→ **What you are asked to do**
Of the material below, only the lines from the line containing "Stampa 3D (18, 2134)" down to the line containing "[Federmacchine: rallentano gli" belong in the answer, written out exactly.

** Opening Dataset content block **

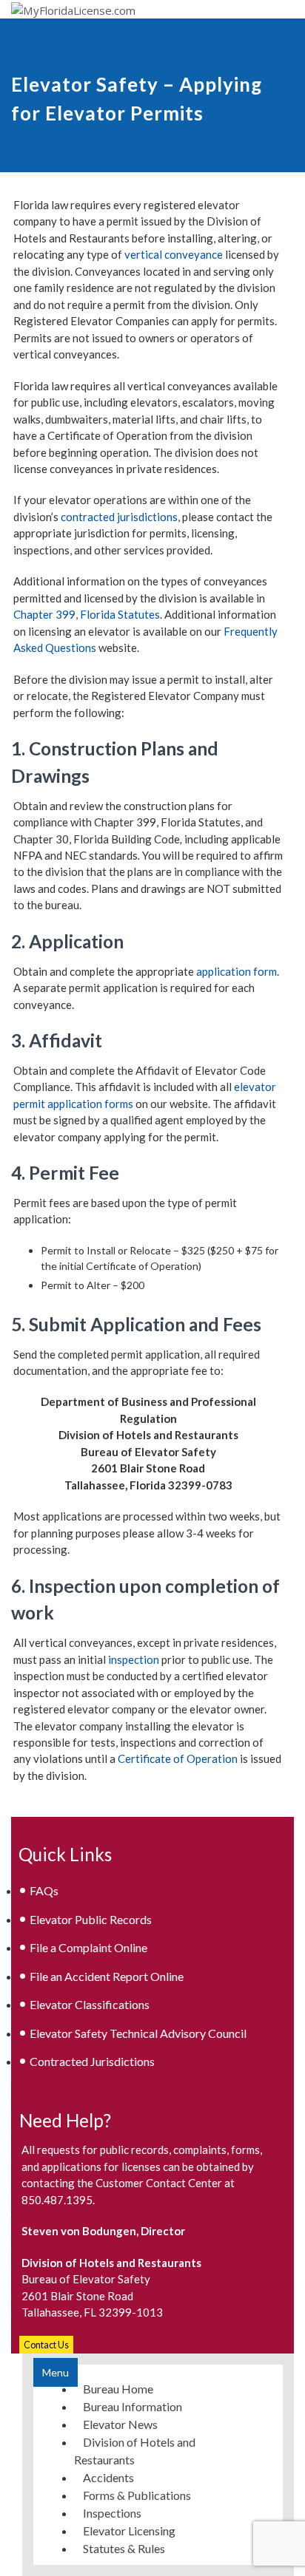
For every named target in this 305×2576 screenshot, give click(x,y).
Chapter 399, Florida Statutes (86, 614)
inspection (133, 1659)
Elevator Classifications (90, 2004)
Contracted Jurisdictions (92, 2061)
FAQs (44, 1890)
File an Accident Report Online (107, 1976)
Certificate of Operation (178, 1758)
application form (236, 971)
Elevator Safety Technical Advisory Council (138, 2033)
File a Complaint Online (88, 1947)
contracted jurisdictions (119, 516)
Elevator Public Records (91, 1919)
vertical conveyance (173, 254)
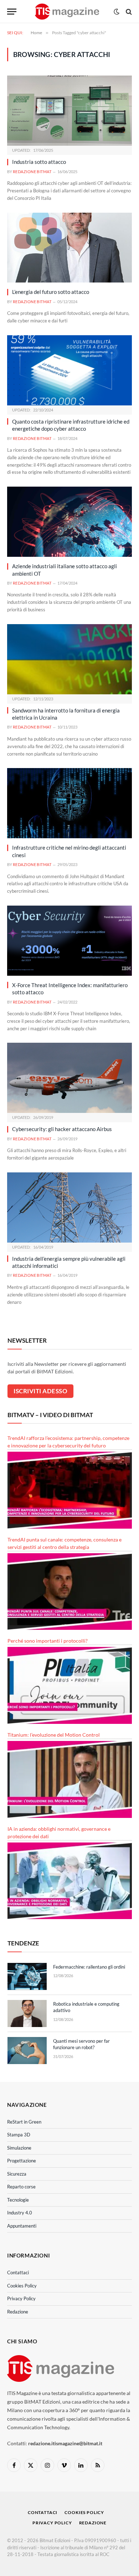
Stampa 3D (18, 2134)
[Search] (128, 12)
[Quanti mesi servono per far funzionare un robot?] (27, 2050)
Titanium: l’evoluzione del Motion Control (53, 1735)
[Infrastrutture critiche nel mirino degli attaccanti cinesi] (69, 803)
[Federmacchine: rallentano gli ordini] (27, 1976)
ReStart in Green (24, 2122)
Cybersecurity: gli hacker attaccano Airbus (62, 1129)
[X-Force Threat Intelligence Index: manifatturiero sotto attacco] (69, 941)
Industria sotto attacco (39, 162)
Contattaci (18, 2272)
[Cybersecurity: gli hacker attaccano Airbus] (69, 1078)
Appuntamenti (21, 2226)
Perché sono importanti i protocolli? (47, 1641)
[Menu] (11, 12)
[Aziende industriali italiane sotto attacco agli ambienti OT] (69, 522)
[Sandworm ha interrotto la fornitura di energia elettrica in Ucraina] (69, 659)
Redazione (17, 2312)
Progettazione (21, 2160)
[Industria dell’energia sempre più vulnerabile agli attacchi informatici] (69, 1207)
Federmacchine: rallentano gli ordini (89, 1967)
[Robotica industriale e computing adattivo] (27, 2013)
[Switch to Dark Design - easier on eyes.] (116, 12)
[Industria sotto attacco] (69, 111)
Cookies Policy (22, 2286)
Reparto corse (21, 2186)
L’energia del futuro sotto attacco (50, 292)
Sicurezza (16, 2174)
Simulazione (19, 2148)
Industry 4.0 (19, 2212)
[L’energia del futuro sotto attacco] (69, 248)
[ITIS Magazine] (67, 11)
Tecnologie (18, 2200)
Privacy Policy (21, 2298)
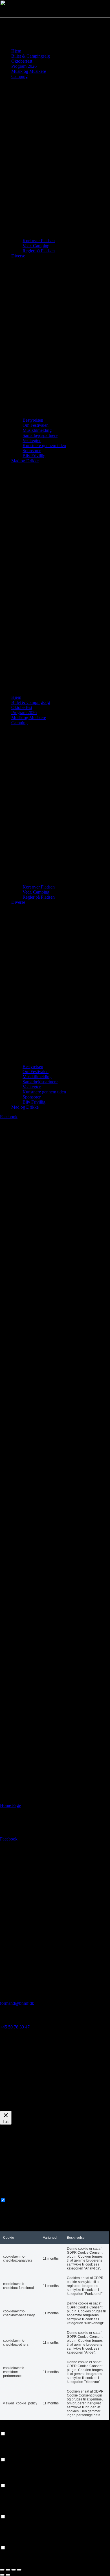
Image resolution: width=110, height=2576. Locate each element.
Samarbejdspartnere (40, 435)
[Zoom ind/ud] (2, 2570)
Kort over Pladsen (39, 240)
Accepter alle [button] (48, 2108)
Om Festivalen (36, 425)
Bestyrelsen (33, 420)
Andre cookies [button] (13, 2542)
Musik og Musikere (28, 71)
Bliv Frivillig (34, 455)
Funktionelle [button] (11, 2428)
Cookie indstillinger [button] (17, 2108)
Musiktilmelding (37, 430)
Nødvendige (18, 2200)
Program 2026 (24, 66)
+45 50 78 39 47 (15, 2027)
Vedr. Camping (36, 245)
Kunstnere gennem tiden (44, 445)
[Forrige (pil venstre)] (2, 2575)
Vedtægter (32, 440)
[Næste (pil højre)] (8, 2575)
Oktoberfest (21, 61)
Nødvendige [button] (11, 2194)
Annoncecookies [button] (15, 2511)
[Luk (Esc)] (19, 2570)
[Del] (13, 2570)
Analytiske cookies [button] (17, 2480)
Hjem (16, 51)
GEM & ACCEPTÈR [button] (19, 2563)
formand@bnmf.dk (17, 2003)
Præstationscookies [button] (17, 2454)
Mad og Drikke (25, 460)
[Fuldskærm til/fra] (8, 2570)
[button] (55, 579)
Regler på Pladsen (39, 250)
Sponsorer (32, 450)
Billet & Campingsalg (30, 56)
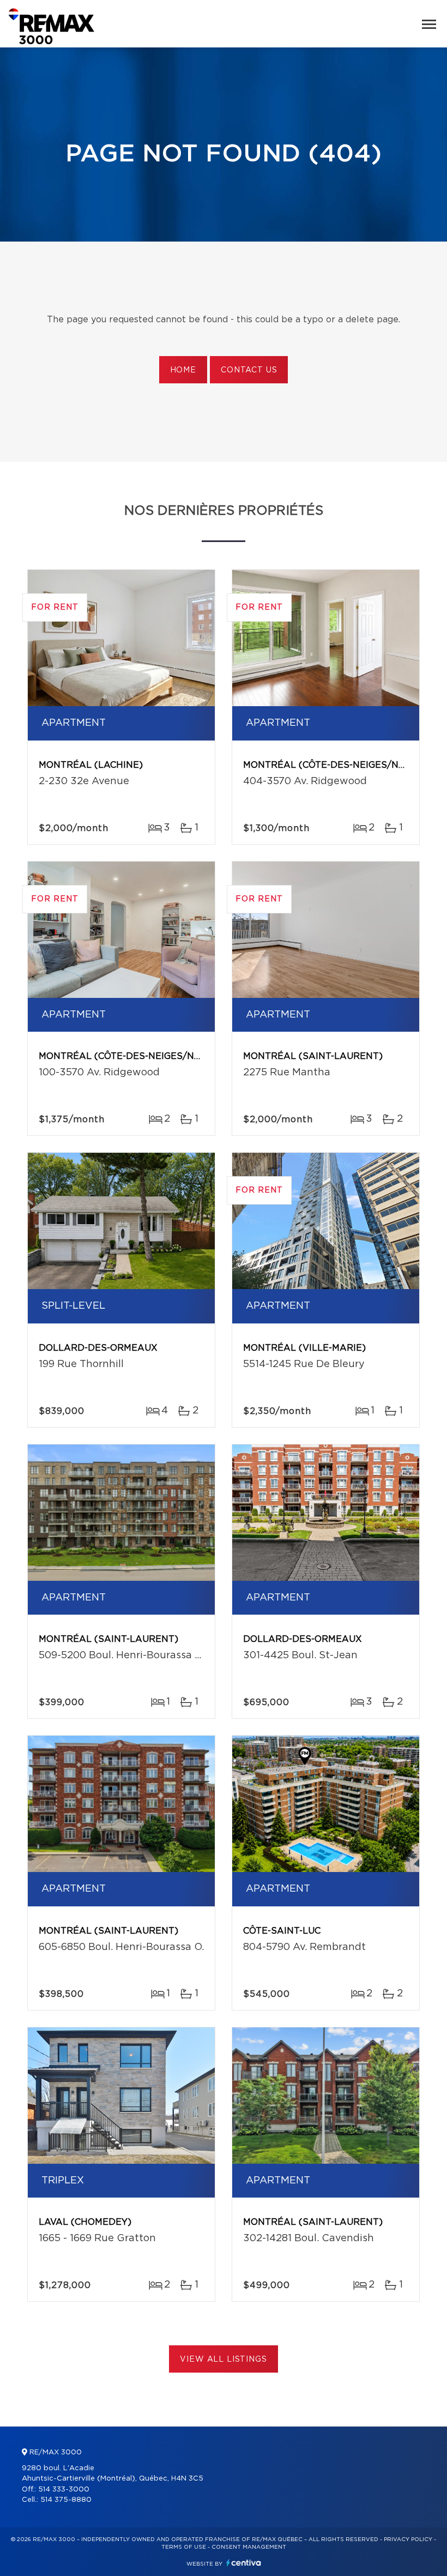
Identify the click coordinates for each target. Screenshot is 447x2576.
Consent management (249, 2547)
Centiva (243, 2562)
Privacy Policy (408, 2539)
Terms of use (183, 2547)
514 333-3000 (63, 2489)
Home (183, 370)
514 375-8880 (66, 2499)
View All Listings (223, 2359)
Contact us (249, 370)
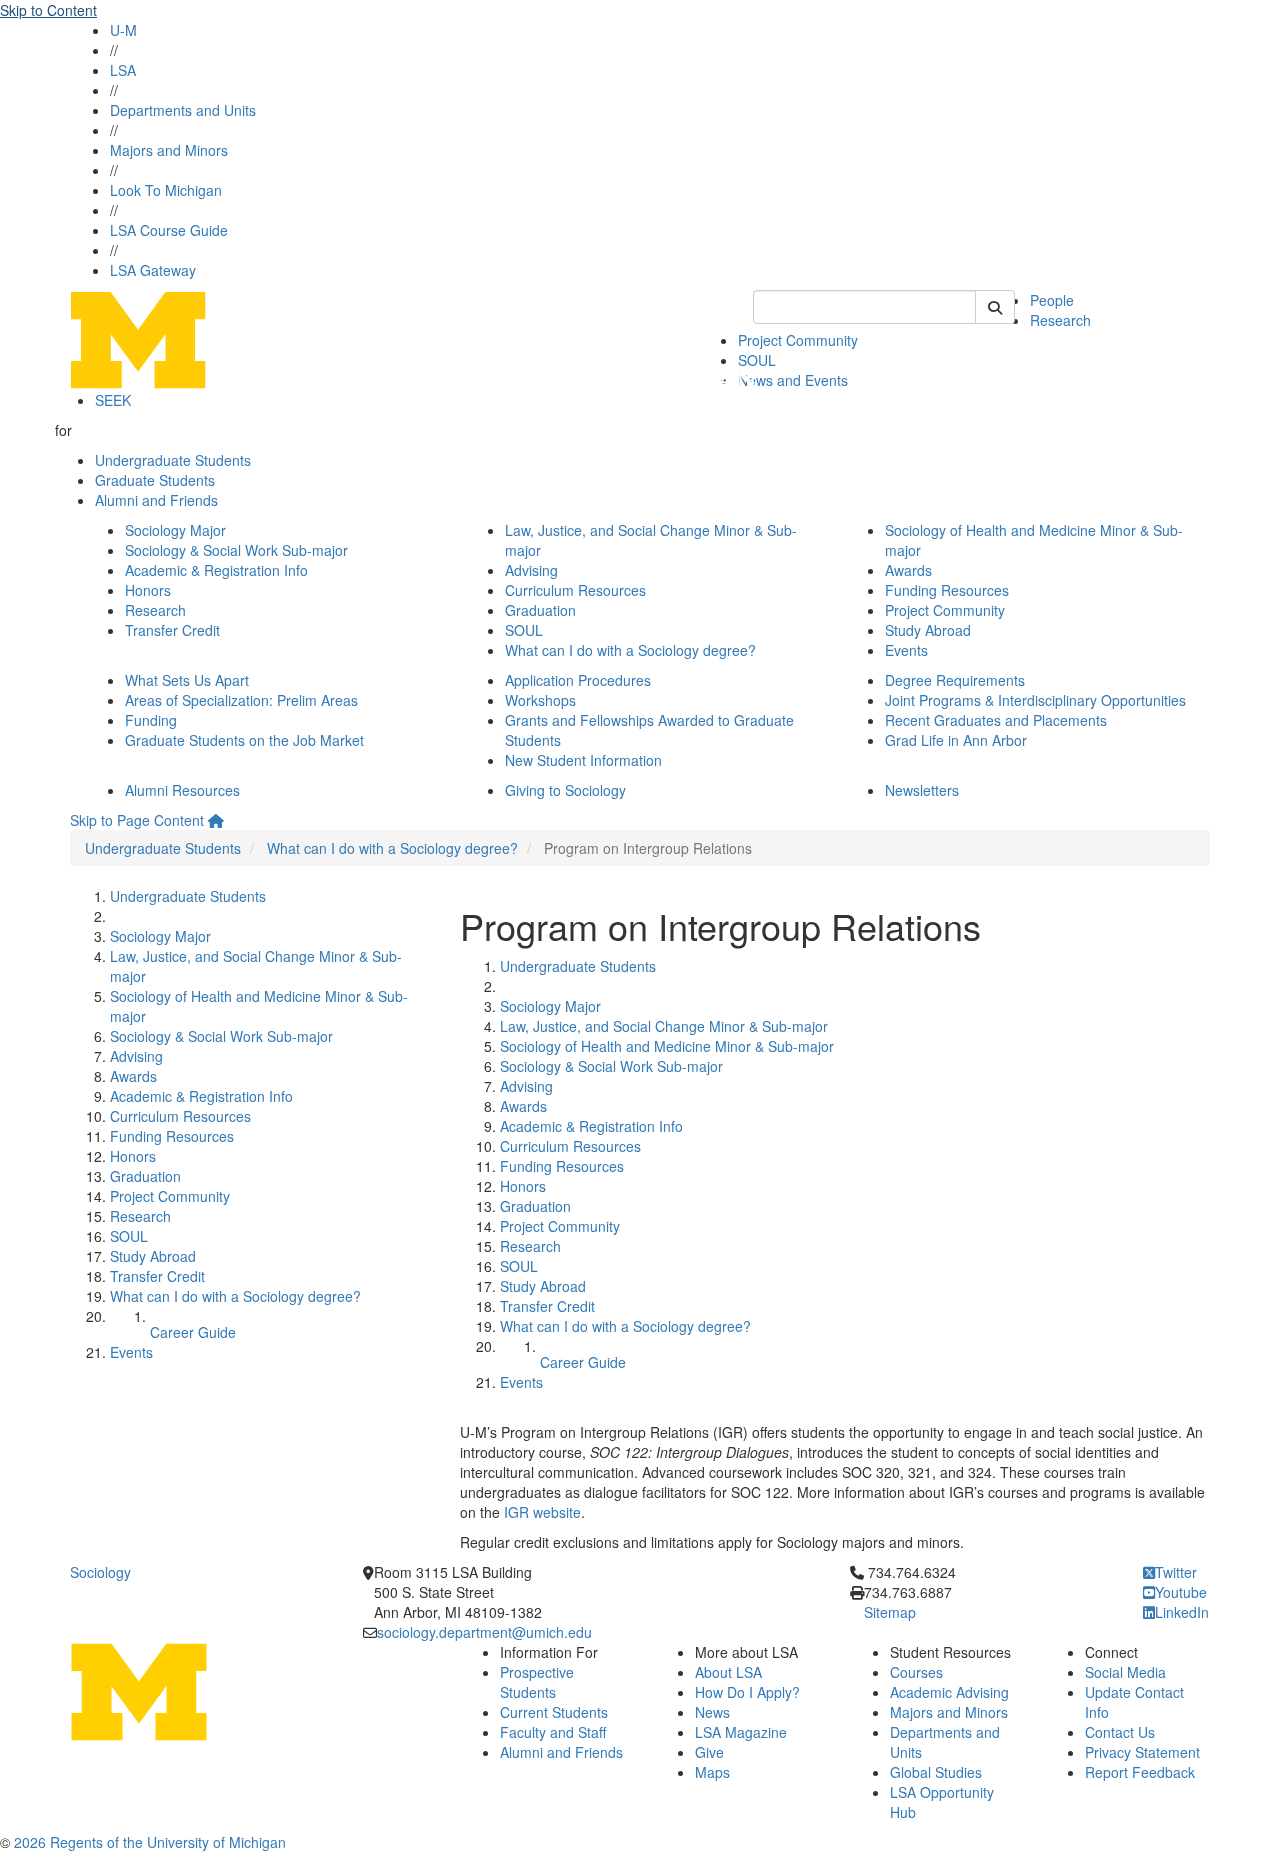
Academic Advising (949, 1692)
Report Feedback (1140, 1772)
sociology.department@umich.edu (484, 1632)
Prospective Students (537, 1682)
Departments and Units (183, 110)
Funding (151, 720)
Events (906, 650)
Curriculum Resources (575, 590)
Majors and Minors (169, 150)
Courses (916, 1672)
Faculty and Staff (553, 1732)
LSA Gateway (153, 270)
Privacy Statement (1142, 1752)
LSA (123, 70)
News (712, 1712)
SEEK (113, 400)
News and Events (793, 380)
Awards (908, 570)
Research (1060, 320)
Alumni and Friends (156, 500)
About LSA (728, 1672)
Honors (148, 590)
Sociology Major (175, 530)
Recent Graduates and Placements (996, 720)
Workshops (540, 700)
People (1052, 300)
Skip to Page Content (137, 820)
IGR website (540, 1512)
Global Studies (936, 1772)
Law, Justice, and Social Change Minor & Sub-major (664, 1026)
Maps (712, 1772)
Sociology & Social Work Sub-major (236, 550)
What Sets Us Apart (187, 680)
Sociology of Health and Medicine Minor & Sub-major (667, 1046)
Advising (531, 570)
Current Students (554, 1712)
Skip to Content (48, 10)
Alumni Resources (182, 790)
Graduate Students (155, 480)
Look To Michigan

** Closing Dataset content block **

→ **Reply**
Stampa 3D (18, 2134)
[Search] (128, 12)
[Quanti mesi servono per far funzionare un robot?] (27, 2050)
Titanium: l’evoluzione del Motion Control (53, 1735)
[Infrastrutture critiche nel mirino degli attaccanti cinesi] (69, 803)
[Federmacchine: rallentano gli ordini] (27, 1976)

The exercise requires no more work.